[What the task requires]
Please keep pictures out and return the lines below exactly, from the one holding "The width and" through the last, both included.

(Data items)
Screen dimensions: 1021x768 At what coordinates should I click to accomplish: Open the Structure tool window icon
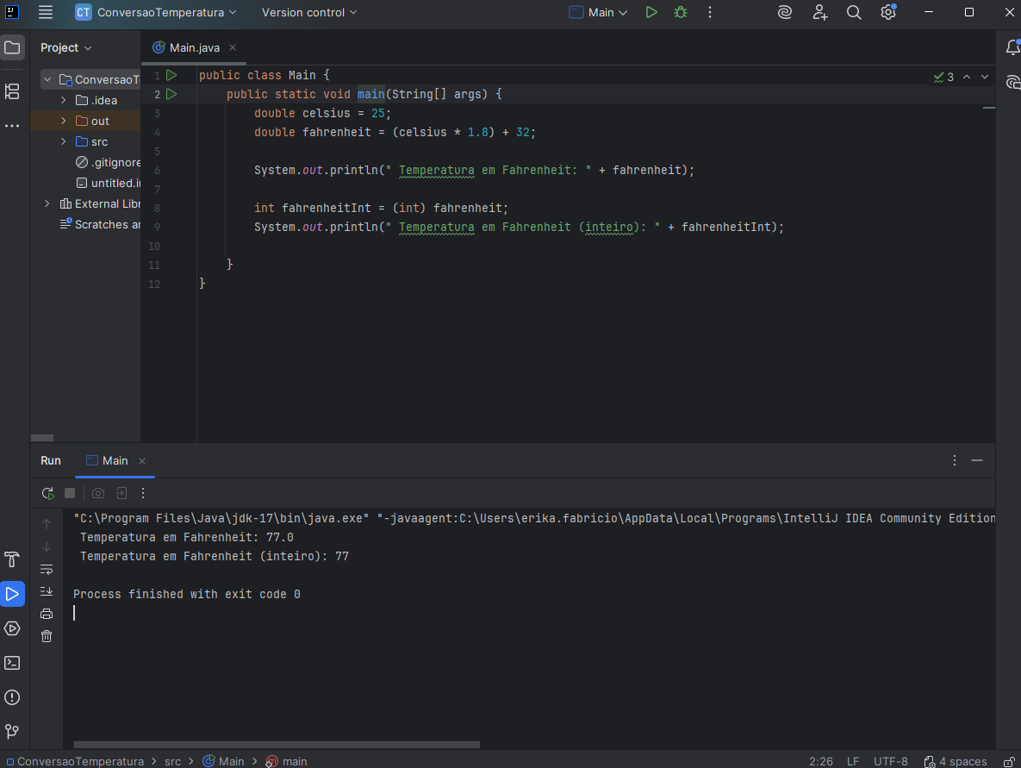click(12, 91)
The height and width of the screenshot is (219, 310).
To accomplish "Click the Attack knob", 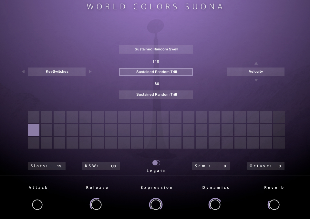I will click(37, 204).
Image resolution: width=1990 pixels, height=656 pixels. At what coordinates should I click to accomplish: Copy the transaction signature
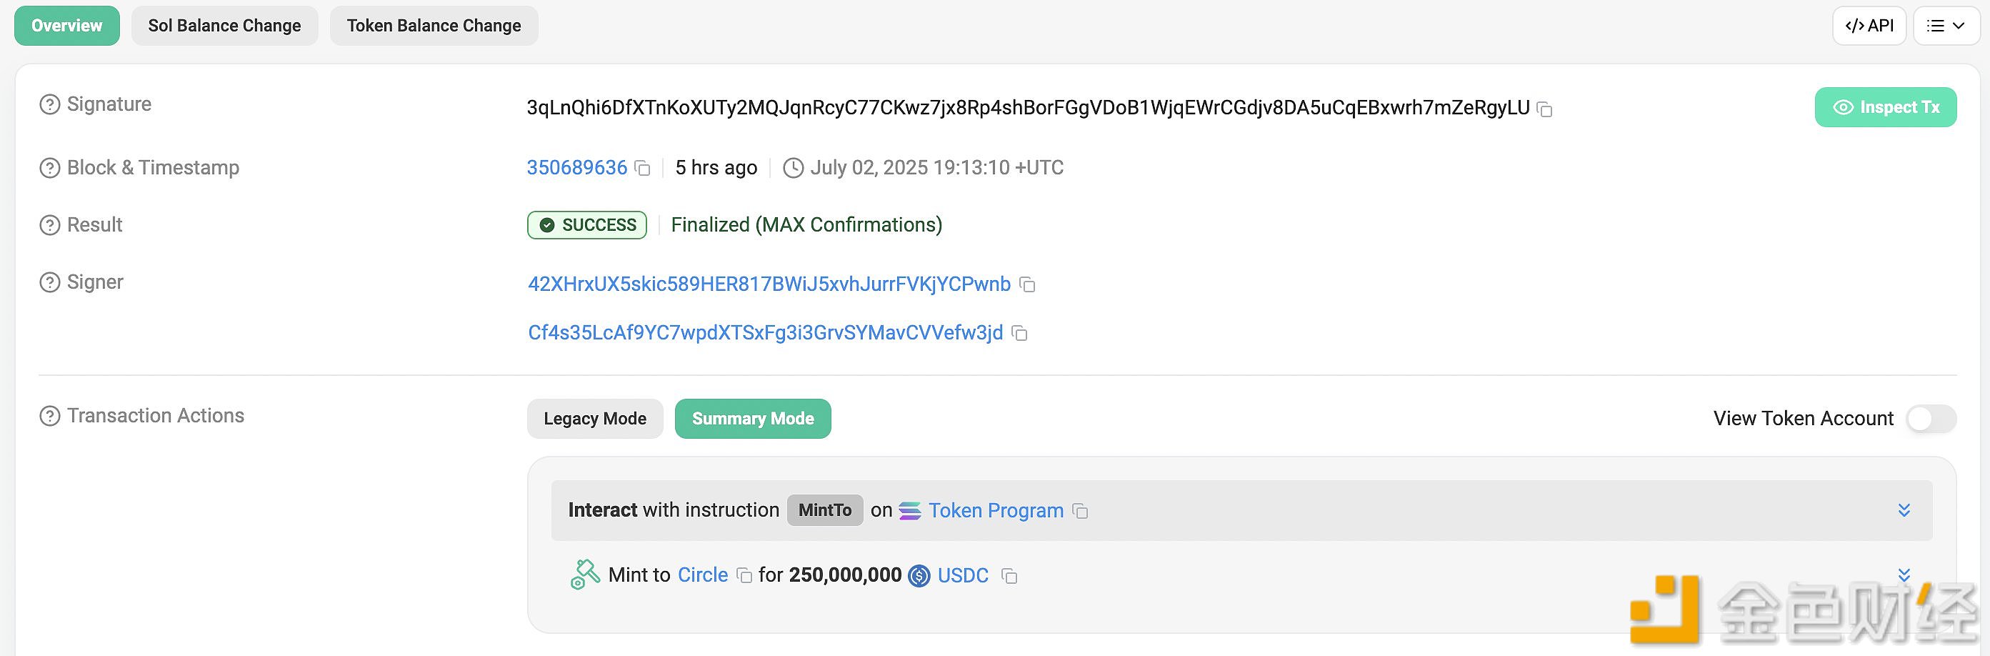[1545, 109]
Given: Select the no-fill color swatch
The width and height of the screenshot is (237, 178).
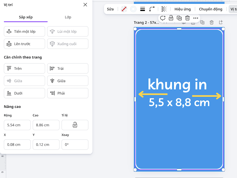Looking at the screenshot, I should pos(124,9).
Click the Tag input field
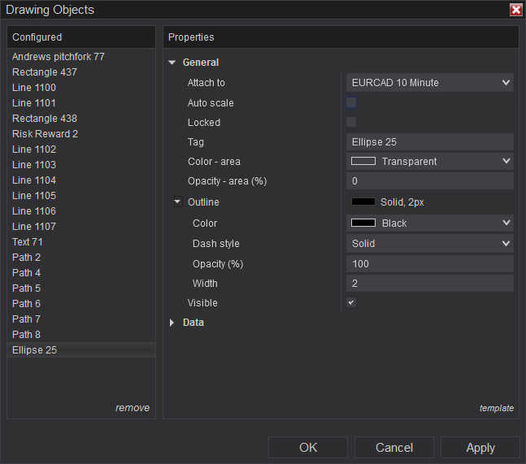 [429, 142]

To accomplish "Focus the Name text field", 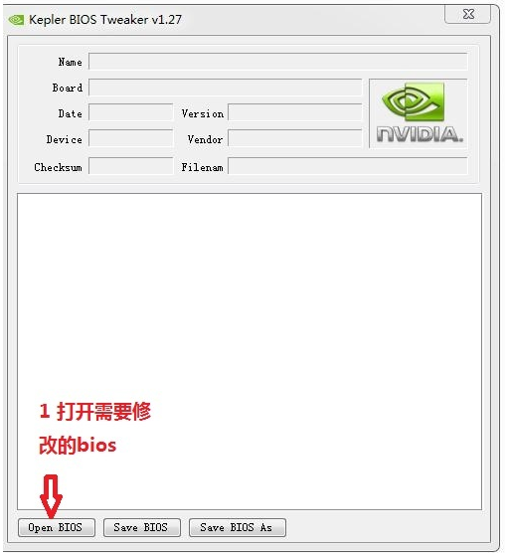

[Output for this task]
The width and height of the screenshot is (237, 178).
Looking at the screenshot, I should pos(124,9).
Click the Tag input field
 [429, 142]

To accomplish "Focus the Name text field", 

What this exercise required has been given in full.